News earlier this week that Green Party of Canada leader Elizabeth May would use Twitter to participate, in real time, in yesterday’s federal leaders debate on the economy – an event she wasn’t invited to – got us thinking about how technology has drastically changed the way people communicate.
Using various forms of social media for political reasons is only one way people have used these and other tools to reach the masses.
We’ve seen charitable organizations undertake fundraising campaigns to tap into the multitudes of people online at any given time.
In a similar vein, individuals raising money for all manner of ventures, both business and personal, have achieved success through crowdfunding. Both of those examples illustrate a broadening of the conversation around whatever cause for which the funds are being raised.
From a news perspective, social media has given us a larger window on the world, as people post alternative-sourced stories rather than solely relying on our traditional outlets.
On a more personal level, students overseas are easily able to take university level courses, thus participating in a global learning environment. We were struck this week at how China-based alumni from Royal Roads University, many of whom had never been to the Colwood campus, enjoyed face-to-face discussions with local grads during the school’s Global Alumni Weekend.
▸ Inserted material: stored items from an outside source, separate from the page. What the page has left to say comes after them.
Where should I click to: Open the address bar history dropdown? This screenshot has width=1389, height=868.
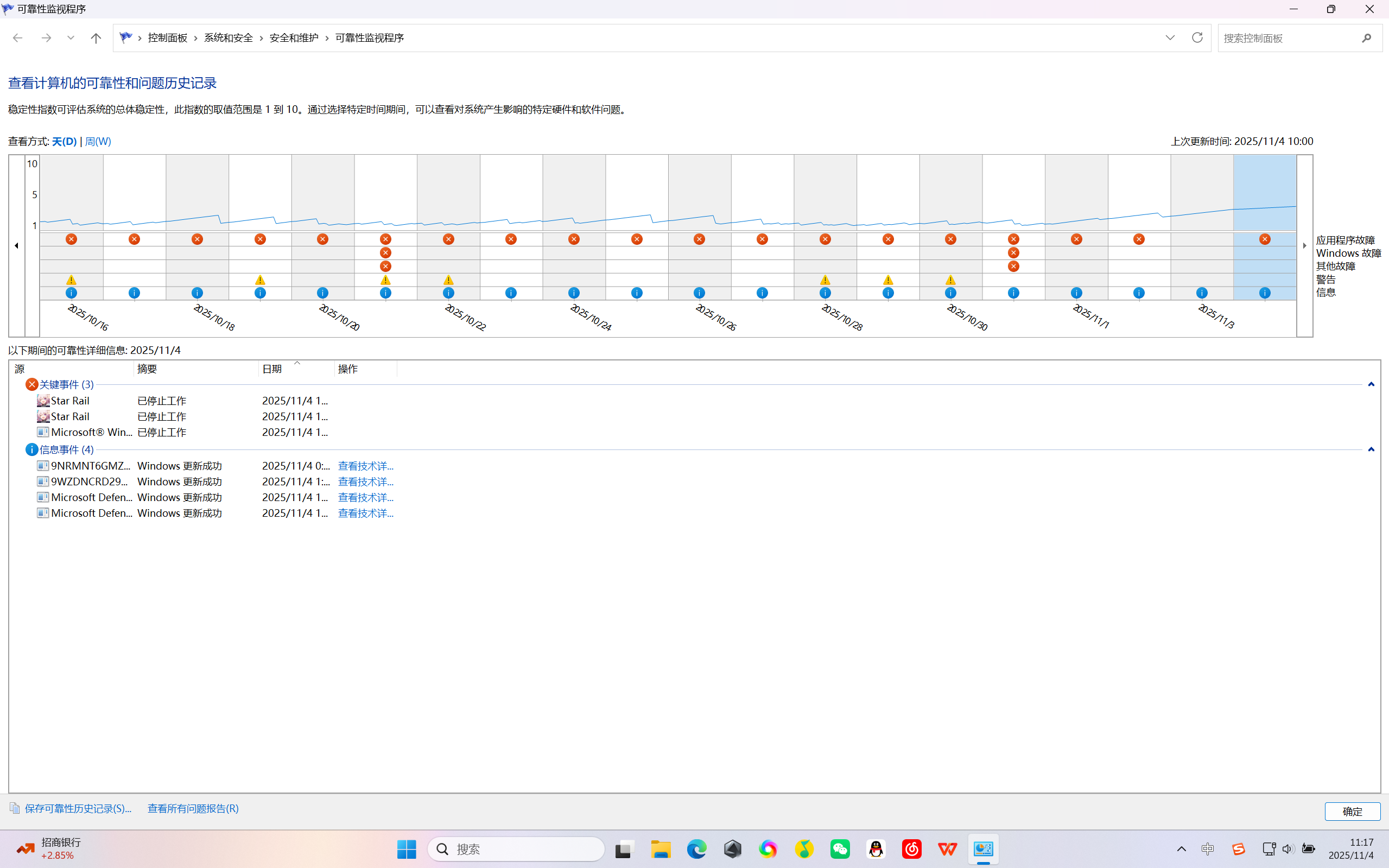tap(1170, 38)
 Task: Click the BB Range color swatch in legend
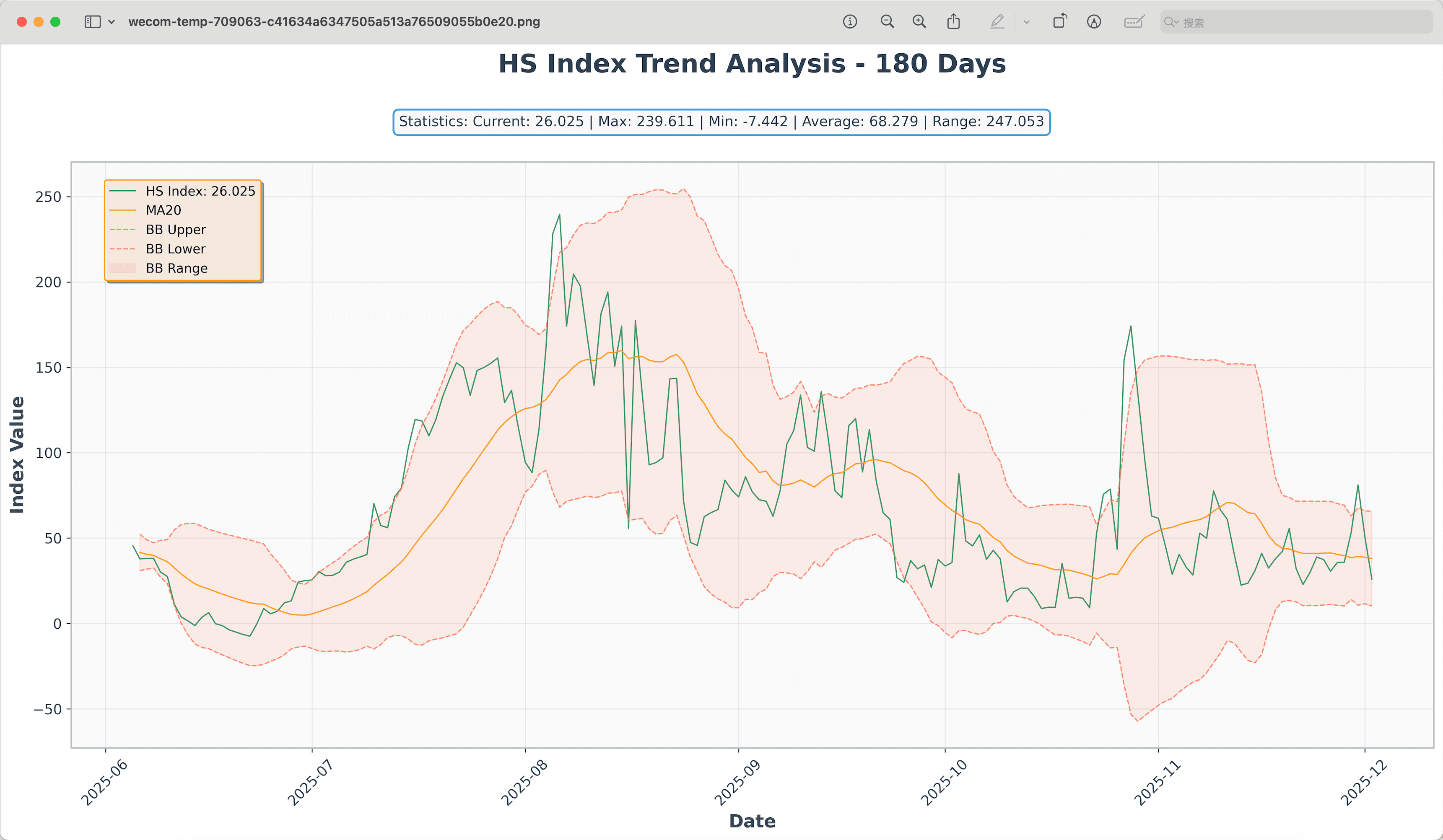122,268
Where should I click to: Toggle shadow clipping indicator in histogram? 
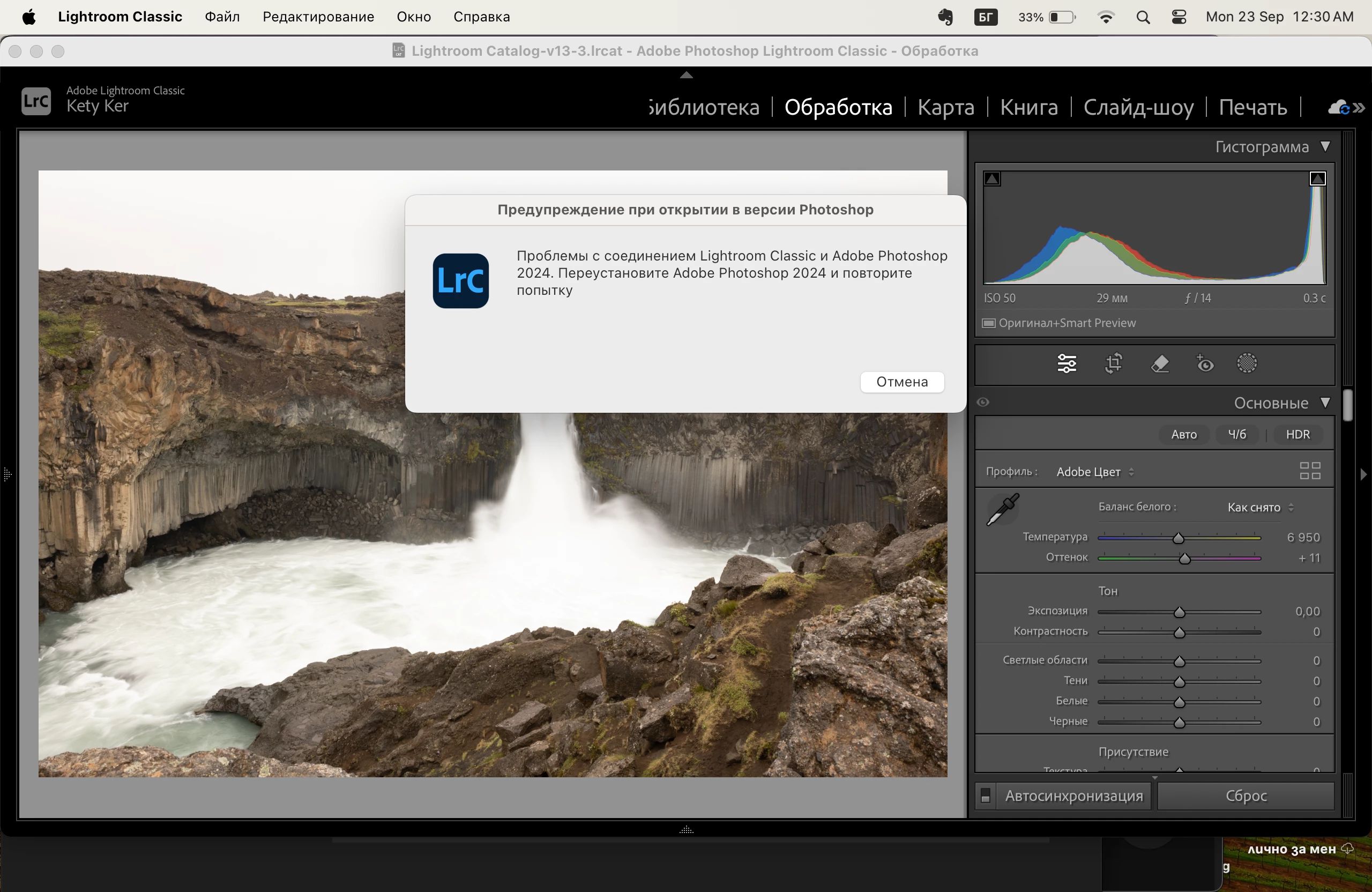[x=992, y=179]
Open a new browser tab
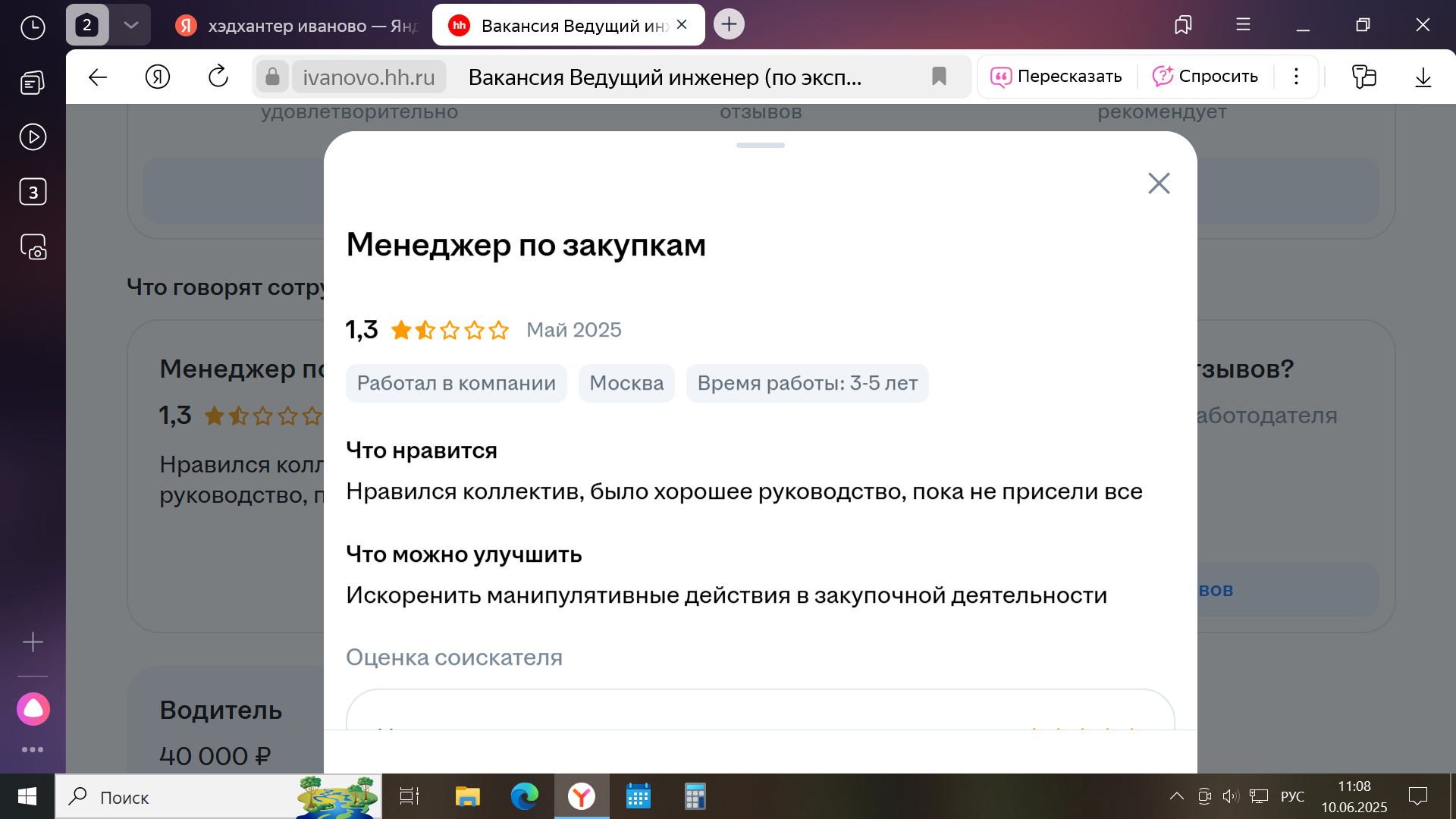The height and width of the screenshot is (819, 1456). click(729, 24)
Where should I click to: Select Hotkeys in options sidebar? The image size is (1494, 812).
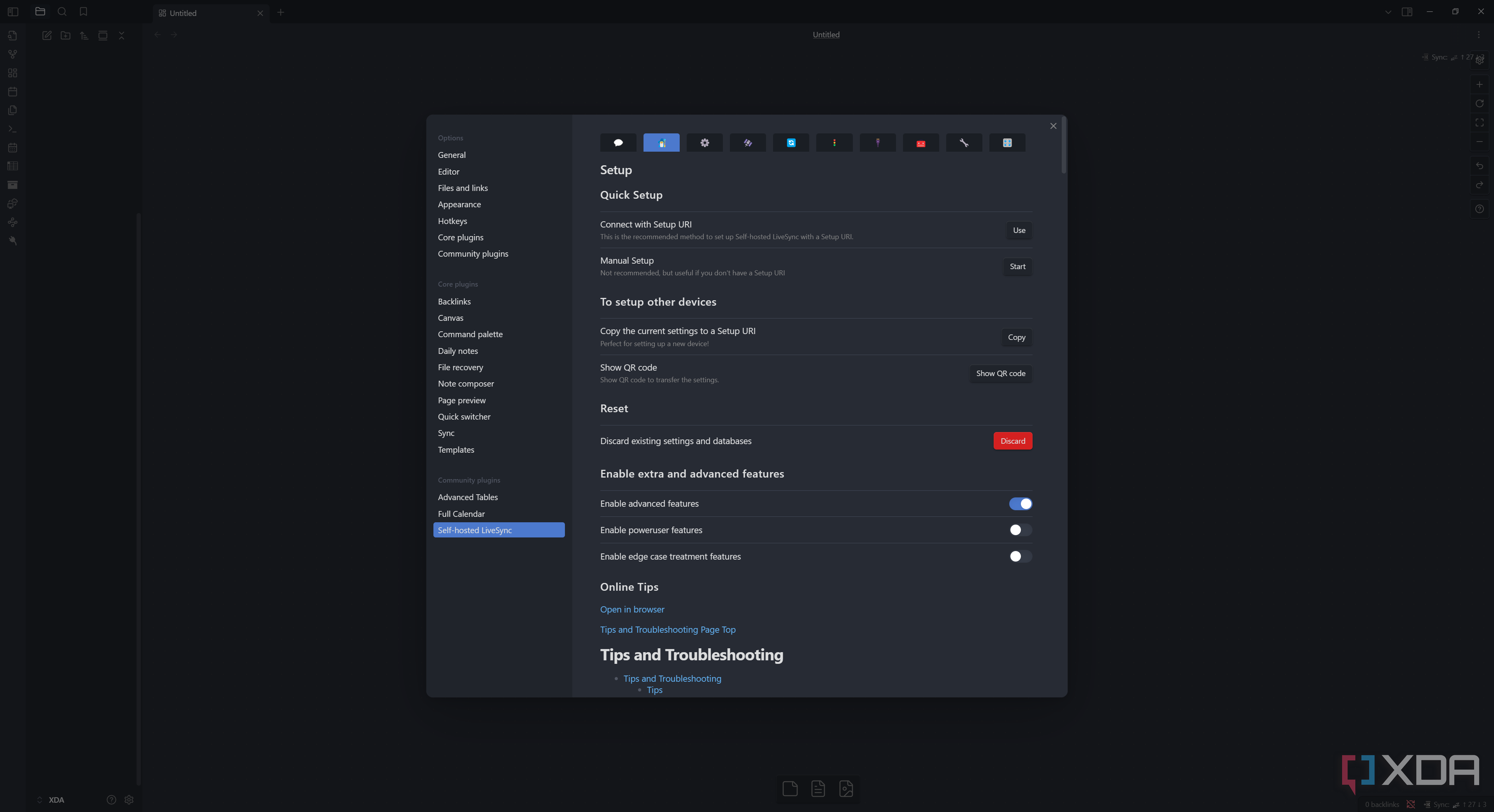[x=452, y=221]
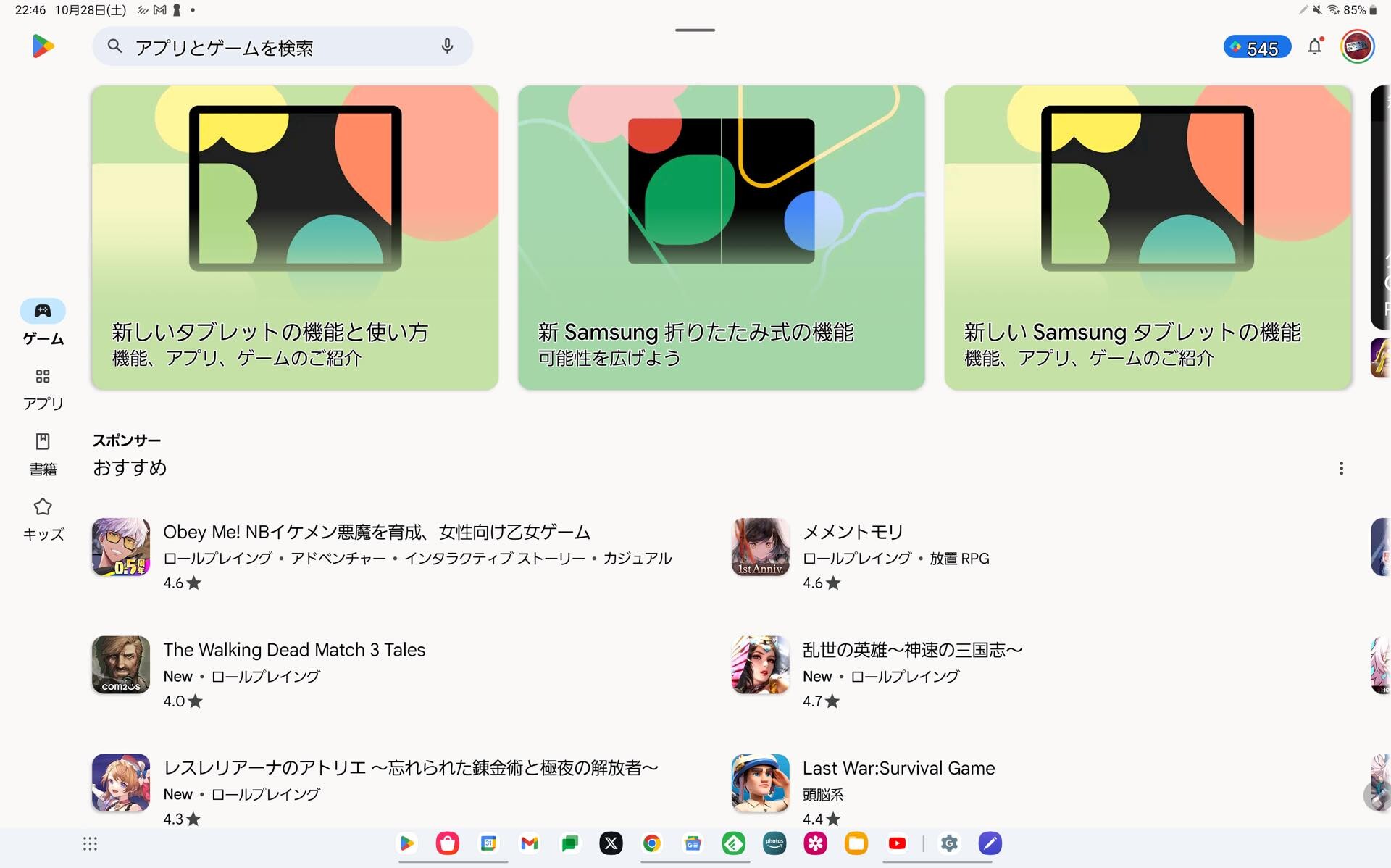
Task: Open the account profile avatar
Action: pyautogui.click(x=1357, y=47)
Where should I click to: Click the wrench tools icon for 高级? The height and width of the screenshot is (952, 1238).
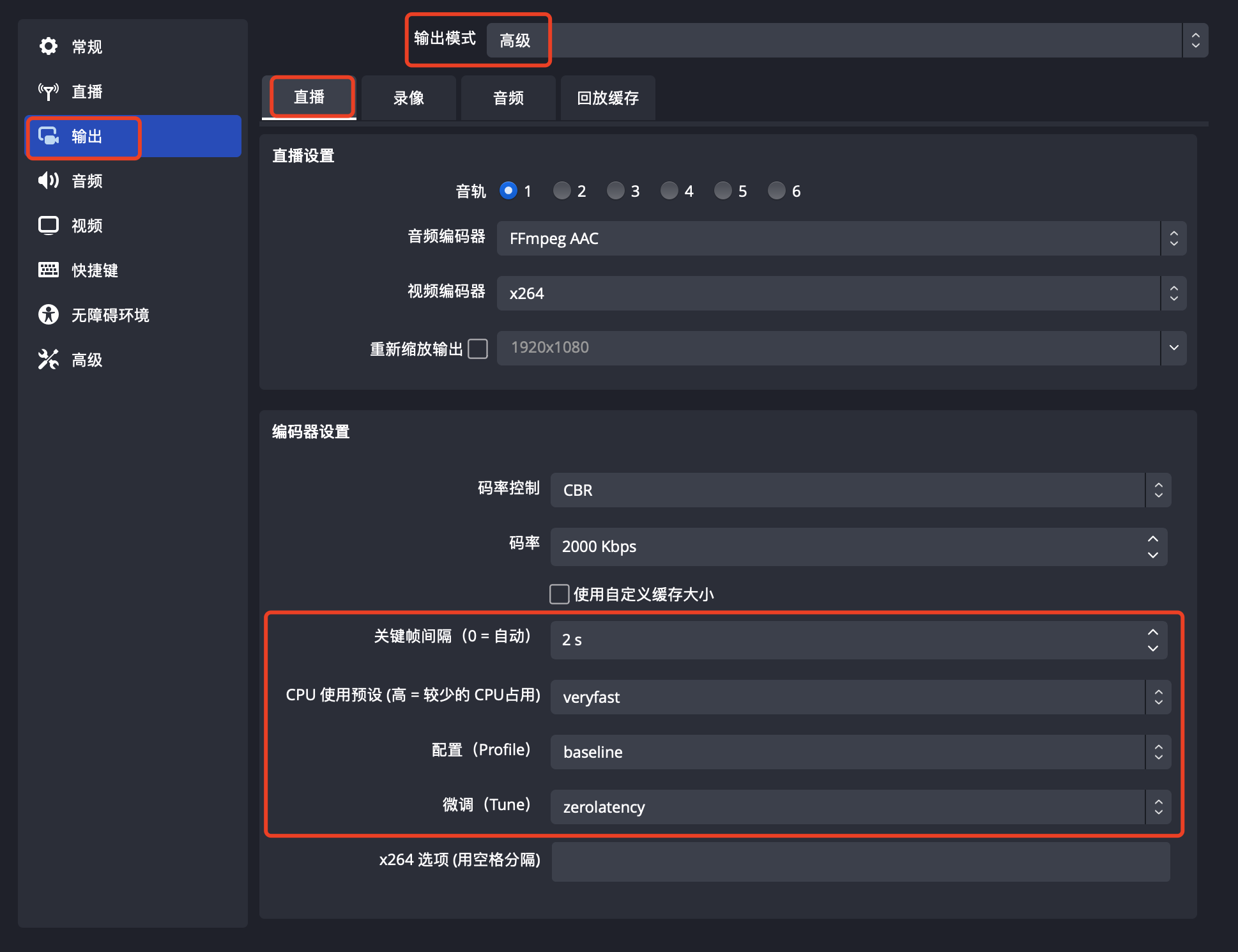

This after engaging in mostly online learning scenarios with fellow team members in Greater Victoria and elsewhere on the continent (see story in today’s Gazette).
Drilling down further, people have been using such software as Facetime on iPhones, or Skype through their computers or phones – military families are frequent users – to bridge the miles.
May’s example is the latest to show how technology has allowed us all to “crash the party” without even being there.